Filter the material below, keeping only the lines that contain "home". Case counts.

**Data excerpts:**
# # #

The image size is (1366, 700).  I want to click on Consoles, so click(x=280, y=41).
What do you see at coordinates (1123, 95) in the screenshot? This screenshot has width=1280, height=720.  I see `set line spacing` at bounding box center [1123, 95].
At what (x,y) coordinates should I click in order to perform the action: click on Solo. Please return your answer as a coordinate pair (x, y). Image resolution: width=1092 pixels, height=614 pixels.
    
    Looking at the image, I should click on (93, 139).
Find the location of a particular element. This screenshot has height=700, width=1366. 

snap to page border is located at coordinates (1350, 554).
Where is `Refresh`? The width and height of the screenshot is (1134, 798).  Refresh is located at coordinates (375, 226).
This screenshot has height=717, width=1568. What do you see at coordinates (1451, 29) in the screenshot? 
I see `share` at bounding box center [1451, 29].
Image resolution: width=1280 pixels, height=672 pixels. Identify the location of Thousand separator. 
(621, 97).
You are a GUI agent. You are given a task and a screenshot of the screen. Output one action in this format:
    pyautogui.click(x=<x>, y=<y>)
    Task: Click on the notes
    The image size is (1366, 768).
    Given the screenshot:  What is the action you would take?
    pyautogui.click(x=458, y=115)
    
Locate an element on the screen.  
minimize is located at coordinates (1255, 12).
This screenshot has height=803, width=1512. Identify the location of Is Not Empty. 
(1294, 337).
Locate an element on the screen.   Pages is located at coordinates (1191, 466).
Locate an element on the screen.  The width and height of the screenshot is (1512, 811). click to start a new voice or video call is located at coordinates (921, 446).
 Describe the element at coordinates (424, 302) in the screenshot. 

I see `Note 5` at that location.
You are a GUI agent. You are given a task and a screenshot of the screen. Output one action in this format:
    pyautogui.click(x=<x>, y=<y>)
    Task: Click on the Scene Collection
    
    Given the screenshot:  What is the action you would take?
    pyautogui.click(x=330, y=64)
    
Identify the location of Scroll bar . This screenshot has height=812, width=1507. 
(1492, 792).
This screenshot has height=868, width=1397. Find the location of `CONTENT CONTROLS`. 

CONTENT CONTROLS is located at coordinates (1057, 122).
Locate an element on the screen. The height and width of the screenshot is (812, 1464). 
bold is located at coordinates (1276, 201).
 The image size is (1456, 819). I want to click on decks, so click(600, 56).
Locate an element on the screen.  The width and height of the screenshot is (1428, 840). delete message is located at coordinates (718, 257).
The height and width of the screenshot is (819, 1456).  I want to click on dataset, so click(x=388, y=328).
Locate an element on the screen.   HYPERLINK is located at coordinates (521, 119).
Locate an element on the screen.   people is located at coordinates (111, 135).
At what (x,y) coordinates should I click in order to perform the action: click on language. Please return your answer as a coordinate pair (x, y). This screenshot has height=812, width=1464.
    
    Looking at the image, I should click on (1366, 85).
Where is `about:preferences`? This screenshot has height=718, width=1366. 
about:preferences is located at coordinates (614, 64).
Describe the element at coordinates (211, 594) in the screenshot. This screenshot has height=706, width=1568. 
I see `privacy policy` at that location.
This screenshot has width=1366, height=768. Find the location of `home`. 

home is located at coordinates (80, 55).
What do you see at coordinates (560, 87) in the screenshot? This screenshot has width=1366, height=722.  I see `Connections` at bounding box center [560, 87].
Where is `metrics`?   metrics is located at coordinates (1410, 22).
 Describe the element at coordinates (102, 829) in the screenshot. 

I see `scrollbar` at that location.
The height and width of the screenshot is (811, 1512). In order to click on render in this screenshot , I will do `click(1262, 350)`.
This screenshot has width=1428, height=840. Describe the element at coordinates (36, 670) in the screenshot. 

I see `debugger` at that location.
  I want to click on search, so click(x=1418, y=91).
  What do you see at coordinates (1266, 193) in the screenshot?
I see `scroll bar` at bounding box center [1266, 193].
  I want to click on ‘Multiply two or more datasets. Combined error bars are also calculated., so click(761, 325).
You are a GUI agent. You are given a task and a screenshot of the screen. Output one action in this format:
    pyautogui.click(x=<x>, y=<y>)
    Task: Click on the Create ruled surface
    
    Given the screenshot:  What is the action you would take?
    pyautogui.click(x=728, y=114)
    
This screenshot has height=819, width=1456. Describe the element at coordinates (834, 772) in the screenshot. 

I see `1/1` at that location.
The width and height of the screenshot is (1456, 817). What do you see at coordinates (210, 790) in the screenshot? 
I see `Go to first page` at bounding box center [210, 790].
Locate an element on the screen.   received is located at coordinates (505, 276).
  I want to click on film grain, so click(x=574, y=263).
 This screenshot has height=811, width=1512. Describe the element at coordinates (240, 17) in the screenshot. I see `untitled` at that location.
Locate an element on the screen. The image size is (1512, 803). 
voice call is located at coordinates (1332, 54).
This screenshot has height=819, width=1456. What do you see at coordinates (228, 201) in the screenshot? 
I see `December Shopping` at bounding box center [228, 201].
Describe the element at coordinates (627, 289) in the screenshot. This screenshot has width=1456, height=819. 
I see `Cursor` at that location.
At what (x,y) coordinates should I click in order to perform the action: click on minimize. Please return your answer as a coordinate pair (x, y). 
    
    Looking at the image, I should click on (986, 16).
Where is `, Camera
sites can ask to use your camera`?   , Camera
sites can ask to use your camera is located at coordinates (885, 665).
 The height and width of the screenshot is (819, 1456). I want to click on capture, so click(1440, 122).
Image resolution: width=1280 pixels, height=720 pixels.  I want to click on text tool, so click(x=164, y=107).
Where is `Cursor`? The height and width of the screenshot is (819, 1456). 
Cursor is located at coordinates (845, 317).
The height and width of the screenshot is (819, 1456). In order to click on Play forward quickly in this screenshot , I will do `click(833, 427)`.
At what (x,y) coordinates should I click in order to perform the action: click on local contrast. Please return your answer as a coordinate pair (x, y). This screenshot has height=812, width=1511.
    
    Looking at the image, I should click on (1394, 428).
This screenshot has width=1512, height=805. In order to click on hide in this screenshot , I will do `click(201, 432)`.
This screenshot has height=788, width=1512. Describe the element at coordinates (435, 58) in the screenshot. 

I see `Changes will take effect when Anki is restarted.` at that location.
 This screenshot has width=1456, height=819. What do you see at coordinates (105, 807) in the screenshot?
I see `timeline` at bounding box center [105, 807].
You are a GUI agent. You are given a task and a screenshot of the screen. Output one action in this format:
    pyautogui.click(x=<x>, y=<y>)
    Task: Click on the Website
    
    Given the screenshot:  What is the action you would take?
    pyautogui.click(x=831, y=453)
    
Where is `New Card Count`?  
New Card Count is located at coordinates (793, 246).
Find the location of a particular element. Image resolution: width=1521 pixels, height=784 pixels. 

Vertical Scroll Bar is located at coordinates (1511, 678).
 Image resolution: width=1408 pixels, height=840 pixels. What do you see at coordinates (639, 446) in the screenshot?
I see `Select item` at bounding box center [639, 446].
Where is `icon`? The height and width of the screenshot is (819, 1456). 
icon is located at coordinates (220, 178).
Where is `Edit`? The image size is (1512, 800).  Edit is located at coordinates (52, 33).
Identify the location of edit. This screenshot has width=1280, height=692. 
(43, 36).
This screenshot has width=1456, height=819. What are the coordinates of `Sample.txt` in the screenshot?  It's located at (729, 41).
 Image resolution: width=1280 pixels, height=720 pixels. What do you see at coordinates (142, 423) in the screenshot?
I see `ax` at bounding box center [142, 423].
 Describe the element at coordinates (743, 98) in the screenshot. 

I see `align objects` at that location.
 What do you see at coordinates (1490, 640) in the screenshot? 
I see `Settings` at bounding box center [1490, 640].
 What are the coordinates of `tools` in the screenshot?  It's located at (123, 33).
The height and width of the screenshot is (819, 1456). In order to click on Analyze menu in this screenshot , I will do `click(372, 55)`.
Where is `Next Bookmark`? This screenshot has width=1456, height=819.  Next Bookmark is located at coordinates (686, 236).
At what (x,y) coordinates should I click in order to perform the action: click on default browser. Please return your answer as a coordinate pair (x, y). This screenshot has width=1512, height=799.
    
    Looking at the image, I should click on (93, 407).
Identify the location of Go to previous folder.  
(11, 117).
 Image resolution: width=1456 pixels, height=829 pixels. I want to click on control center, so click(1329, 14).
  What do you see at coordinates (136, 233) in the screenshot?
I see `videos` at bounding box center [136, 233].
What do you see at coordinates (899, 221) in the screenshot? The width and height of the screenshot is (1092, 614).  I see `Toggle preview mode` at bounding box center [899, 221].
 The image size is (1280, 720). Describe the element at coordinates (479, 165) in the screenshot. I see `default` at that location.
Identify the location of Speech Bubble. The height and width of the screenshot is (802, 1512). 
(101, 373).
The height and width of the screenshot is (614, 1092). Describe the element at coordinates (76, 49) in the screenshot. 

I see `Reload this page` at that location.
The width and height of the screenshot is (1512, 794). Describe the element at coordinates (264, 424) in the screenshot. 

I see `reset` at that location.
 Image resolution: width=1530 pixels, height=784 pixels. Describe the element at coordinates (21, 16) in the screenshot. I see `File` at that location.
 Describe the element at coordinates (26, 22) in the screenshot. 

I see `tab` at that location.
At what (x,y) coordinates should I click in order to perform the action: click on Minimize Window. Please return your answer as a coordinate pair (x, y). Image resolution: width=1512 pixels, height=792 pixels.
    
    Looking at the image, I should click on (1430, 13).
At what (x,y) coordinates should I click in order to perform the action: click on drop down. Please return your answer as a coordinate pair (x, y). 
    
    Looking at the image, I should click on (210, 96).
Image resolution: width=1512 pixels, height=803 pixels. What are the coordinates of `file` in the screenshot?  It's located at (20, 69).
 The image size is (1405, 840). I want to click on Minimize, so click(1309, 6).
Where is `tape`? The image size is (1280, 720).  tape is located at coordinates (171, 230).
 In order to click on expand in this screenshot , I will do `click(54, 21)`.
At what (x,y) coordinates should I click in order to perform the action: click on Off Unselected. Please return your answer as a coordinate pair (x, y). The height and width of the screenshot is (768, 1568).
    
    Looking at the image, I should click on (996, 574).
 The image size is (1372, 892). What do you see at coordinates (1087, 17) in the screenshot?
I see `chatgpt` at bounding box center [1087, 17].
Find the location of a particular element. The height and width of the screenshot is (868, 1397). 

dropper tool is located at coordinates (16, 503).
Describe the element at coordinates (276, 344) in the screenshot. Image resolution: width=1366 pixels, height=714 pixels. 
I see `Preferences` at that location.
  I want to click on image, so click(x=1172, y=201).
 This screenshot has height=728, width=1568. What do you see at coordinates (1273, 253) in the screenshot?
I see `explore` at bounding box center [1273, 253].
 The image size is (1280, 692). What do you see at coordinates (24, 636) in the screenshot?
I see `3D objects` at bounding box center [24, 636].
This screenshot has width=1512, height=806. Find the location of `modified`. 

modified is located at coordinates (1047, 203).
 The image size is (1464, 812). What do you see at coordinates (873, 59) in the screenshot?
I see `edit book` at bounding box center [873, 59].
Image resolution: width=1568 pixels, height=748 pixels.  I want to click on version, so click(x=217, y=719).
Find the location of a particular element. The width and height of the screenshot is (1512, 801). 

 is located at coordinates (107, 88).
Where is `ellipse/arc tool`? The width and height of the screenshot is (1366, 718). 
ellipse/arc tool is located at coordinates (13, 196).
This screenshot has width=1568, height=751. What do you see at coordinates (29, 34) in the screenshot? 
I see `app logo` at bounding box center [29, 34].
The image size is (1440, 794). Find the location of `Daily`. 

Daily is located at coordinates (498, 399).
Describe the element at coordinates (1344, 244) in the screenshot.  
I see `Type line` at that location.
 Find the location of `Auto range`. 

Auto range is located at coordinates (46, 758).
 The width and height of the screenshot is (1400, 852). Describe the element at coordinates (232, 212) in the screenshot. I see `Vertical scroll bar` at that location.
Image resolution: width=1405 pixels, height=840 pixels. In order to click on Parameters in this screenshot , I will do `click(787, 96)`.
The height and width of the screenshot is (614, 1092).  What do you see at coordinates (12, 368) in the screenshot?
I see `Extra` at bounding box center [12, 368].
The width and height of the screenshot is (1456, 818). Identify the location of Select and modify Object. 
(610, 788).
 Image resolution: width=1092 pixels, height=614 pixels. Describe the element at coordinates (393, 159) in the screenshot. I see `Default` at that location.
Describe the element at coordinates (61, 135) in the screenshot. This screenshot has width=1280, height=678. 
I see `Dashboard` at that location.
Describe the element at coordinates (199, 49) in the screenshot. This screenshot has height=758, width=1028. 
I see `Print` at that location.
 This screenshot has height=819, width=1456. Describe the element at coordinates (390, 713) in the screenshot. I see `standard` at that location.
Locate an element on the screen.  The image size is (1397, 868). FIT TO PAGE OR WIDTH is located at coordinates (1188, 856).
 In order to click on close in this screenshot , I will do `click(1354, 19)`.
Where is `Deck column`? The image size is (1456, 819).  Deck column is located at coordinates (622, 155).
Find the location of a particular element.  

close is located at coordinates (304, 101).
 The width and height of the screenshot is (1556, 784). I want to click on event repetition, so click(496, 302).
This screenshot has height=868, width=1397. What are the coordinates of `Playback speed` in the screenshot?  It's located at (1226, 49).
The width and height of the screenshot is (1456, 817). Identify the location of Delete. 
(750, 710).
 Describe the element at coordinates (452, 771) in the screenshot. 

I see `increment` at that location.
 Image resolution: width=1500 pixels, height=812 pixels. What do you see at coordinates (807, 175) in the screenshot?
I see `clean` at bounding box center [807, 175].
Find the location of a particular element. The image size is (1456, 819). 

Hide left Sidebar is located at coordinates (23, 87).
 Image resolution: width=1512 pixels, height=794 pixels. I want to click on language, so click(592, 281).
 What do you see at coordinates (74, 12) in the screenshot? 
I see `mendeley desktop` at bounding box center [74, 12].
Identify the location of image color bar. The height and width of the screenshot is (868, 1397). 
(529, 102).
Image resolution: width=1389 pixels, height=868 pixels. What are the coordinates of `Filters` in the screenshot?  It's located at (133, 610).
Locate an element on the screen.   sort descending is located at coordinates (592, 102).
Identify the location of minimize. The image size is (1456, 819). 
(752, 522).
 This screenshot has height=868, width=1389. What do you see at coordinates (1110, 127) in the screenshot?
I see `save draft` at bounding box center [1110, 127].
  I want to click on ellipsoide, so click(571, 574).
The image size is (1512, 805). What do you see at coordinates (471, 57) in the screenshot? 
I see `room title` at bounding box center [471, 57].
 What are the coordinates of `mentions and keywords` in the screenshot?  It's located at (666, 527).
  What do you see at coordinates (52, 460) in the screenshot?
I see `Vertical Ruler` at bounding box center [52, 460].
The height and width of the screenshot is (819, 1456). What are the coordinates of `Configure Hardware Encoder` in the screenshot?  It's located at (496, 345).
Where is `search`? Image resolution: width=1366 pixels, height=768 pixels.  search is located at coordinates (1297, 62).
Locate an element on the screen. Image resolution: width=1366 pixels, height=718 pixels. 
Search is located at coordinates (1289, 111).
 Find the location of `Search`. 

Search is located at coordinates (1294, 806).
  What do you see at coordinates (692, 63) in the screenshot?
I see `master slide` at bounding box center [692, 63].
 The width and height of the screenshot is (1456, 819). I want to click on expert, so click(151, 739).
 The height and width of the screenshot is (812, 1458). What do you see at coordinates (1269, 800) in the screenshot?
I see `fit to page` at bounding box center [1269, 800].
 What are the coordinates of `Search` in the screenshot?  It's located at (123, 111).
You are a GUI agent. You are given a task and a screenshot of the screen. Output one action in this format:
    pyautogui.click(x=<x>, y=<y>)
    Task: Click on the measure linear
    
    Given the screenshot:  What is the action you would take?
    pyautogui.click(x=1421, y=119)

# # #

**Exercise response:**
This screenshot has width=1366, height=768. Find the location of `home`. 
home is located at coordinates (80, 55).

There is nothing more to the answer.